In all the time humans have been keeping bees, they have remained independent on us – completely wild even when in our care. We try to select for docility and production however that hasn’t changed the independent nature of the bee. As a result, virtually everywhere we have taken these bees, they have naturalized out in the wild without any help from man – and they flourish independent of our care once the weak are weeded out.

It is my opinion that artificial breeding of bees damages the bee population as a whole. Rather than using the methods nature has set in place to ensure that the strong breed and weak do not, artificial insemination of bees puts man in charge of what is right for bees – and for the most part, man can’t even take care of the things of man, much less the things of bees. The results of man’s manipulations are evident in dogs, for instance, where the pure-breeds are often wracked with genetic maladies. Not everything man does ends up in failure, of course, but there are some things that should be left in their current state of perfection rather than attempting to “fix what ain’t broke.”

Bees “ain’t broke.” Virtually every cutout I’ve done here – even tho we’re supposed to be Africanized Honeybee hot – have resulted in hives with very docile bees and just tons of honey. That’s what we want, right? Since there’s no honeybee industry in this area, these feral colonies are decades old and have naturally selected themselves to survival and production. It is these bees, in their most natural state – already having the traits that I’m looking for – that I seek to keep in my apiary.

As a result, I treat my bees as if they were still in a bee-tree or wall, with the difference of collecting honey from them. If they didn’t need treatments in the wall or tree, then they don’t need it in my hives. If they do need treatments in my hives, then they wouldn’t survive in a tree or wall and nature culls them out there, so I cull them in the apiary rather than treat them. This supports natures way of ensuring the survival of the species, and also continues to develop and maintain the traits I look for in my bees – robust survivability, docility and high production. For every colony that gets culled, I gain woodenware to multiply strong bees into. For me, it’s a win all the way around.

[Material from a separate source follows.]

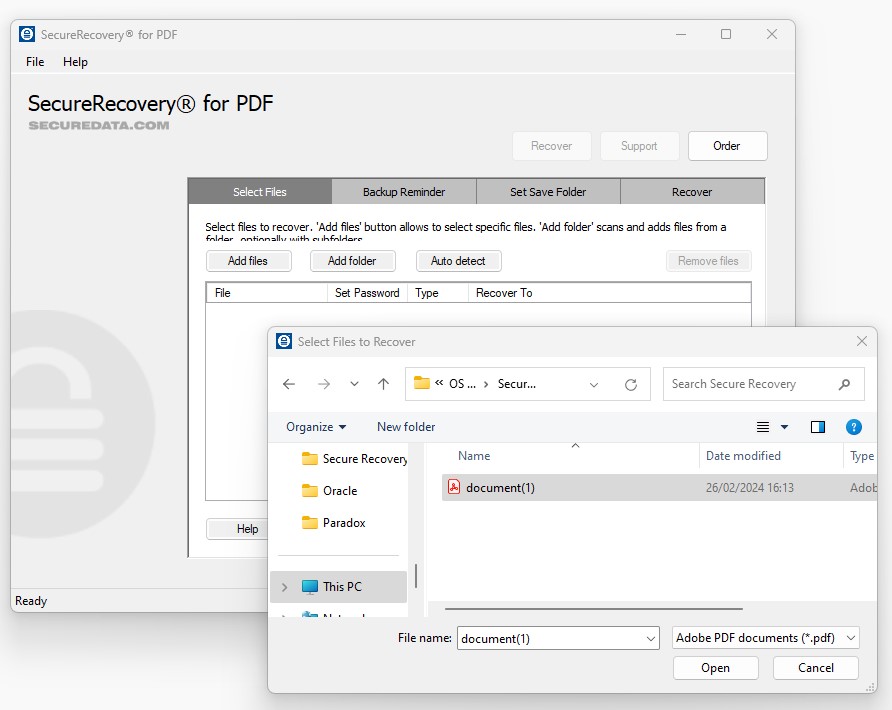Click the SecureRecovery app logo icon
Screen dimensions: 892x710
25,33
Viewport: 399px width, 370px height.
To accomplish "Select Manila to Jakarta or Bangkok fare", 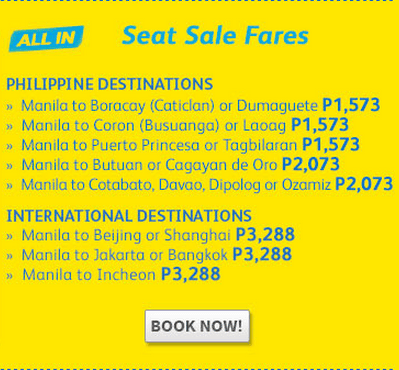I will coord(149,254).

In the course of writing this site, I’ll expound further on my philosophy on beekeeping and hopefully help influence other beekeepers who are interested in escaping the rut of treatments and tampering. This can all be boiled down to a basic saying – work smarter and not harder.

Michael Vanecek

I've been keeping bees with no treatments whatsoever for several years. I've followed a basic philosophy of if the bees don't bring it into the hive then it doesn't get put into the hive with good success. After a life-time of naturalism, this was simply the logical course to take with honeybee husbrandry and proof is out there buzzing and making honey right now.